Moreover, among the above-mentioned known techniques, glass beads are attached on a synthetic resin film, and a silicone resin is coated thereon, and a coated body having a smooth unevenness with a surface roughness R _{max of 20 to} 150 μm (surface roughness A schematic diagram of the profile is shown in Fig. 5.) When mounting to the transfer cylinder, the particle size of the glass beads is adjusted to a very narrow particle size width even if the surface roughness R _max is increased to 50 to 150 µm. By using a material to which a layer is further adhered, the heights of the ridges and depressions are uniform, and the shape of the projections of the ridges is a spherical surface, so that scratches on the printing surface are difficult to occur. Moreover, since the surface roughness can be increased, there is very little dirt on the covering, and there is no need for long-term cleaning.

  However, in this method, since the base material is a synthetic resin film and is an insulator, there is a problem that it is easy to be charged by rubbing with paper, and uneven paper stacking is likely to occur in the delivery section. Further, when the glass beads are adhered to the film, there is a problem that if the adhesive is made thin in order to leave the unevenness of the beads sufficiently, the glass beads are likely to fall off during use for a long time.

Despite these problems, it is widely used as an ink stain prevention material for transfer cylinders of various sizes, which is much cheaper than the former.
Japanese Patent Laid-Open No. 08-012151

  Accordingly, it is an object of the present invention to provide an improved sheet-fed offset printing machine transfer cylinder jacket.

  Another object of the present invention is to provide a sheet-fed offset printing press transfer cylinder jacket that has less surface contamination and is not charged by rubbing against printing paper.

  The above objects are achieved by the following (1) to (4).

(1) After thermally spraying a conductive metal on a metal plate to form a porous coating having a surface roughness R _max of 40 to 100 μm after spraying, the heights of the uneven portions of the sprayed coating are aligned. The surface roughness _Rz is 35 to 85 μm, and the surface is coated with a low surface energy resin so that the convex portion of the sprayed coating is thin, the concave portion is thick, and the unevenness of the sprayed coating remains. A sheet-fed offset printing machine transfer cylinder jacket having a composite coating film having a smooth surface roughness _Rz of 30 to 80 μm.

(2) The jacket for transfer cylinders according to (1), wherein an average peak pitch having a depth of 10 μm from R _max of the protrusions of the unevenness is present at a ratio of about 0.5 to 5.0 mm.

  (3) The jacket for transfer cylinders according to (1) or (2), wherein the low surface energy resin is a silicone resin.

  (4) A sheet-fed offset printing apparatus formed by winding the jacket according to any one of (1) to (3) around a transfer cylinder.

  The prior art, which was invented as a technique for preventing ink adhesion stains on the impression cylinders and transfer cylinders (intermediate cylinders) of offset printing machines, has less ink stains on the jacket as an impression cylinder cover, and also has a high print quality. It was also very good.

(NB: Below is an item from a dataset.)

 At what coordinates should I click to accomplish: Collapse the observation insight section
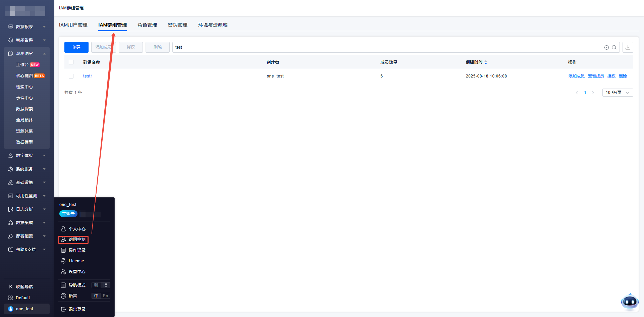click(44, 54)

However, the surface roughness R _max 20 to 40 μm described in the claims of this technology is optimal for an impression cylinder jacket, but is not necessarily in an optimal range for a transfer cylinder (intermediate cylinder). There wasn't. That is, since R _max is set to a small level of 20 to 40 μm, a sufficient point contact effect is not exhibited from the surface of the jacket dirt, and it is necessary to clean the jacket once to several days. . On the other hand, the present invention sprays a conductive metal, forms a film having a surface roughness R _max after spraying of 40 to 100 μm, and then lightly polishes and raises the height of the uneven portion of the sprayed film. The surface roughness _Rz is 35 to 85 μm, and a release agent (silicone resin) is further coated on the surface so that the projections of the thermal spray coating are thin, the concaves are thick, and the projections and depressions of the thermal spray coating remain. The surface roughness Rz is 30 to 80 μm and the jacket has a composite coating film consisting of smooth irregularities, so that the ink stain on the jacket is much less than that of the prior art jacket and the cleaning frequency is once a month. Decreased to a degree.

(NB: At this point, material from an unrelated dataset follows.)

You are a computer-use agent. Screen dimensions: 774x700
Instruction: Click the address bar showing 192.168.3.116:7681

In addition, when the thermal spray roughness is simply increased in the conventional technology, the jacket stain is reduced, but the difference between R _max and R _z is increased, so that scratches in the solid print portion are conspicuous, and high-quality printing on coated paper is not possible. Although this was not possible, the present invention is a light polishing after thermal spraying, and even though the roughness R _z is increased by evenly receiving the paper surface in many points by aligning the heights of the peaks of the convex portions. In addition, there are no noticeable scratches and print quality problems on coated paper do not occur.

Furthermore, compared with the prior art, the average peak pitch 10 μm deeper than R _max is greatly increased to about 1 piece from 0.5 mm to 5.0 mm, so that scratches in the solid print portion (not noticeable visually) , You can see with a 25X magnifier).

In the above prior art, a glass bead is bonded to a synthetic resin film to form a concavo-convex structure, and a silicone resin is coated on the concavo-convex structure, and the surface has a smooth concavo-convex surface roughness R _{max of 20 to} 150 μm. This is a technology to prevent ink adhesion stains by attaching to the intermediate cylinder, but this method is a problem of unevenness of paper in the paper delivery part due to friction with the paper, or insufficient adhesion strength of the glass beads Therefore, there is a problem that the replacement life is short (about 1 year) because the beads are likely to fall off after long-term use.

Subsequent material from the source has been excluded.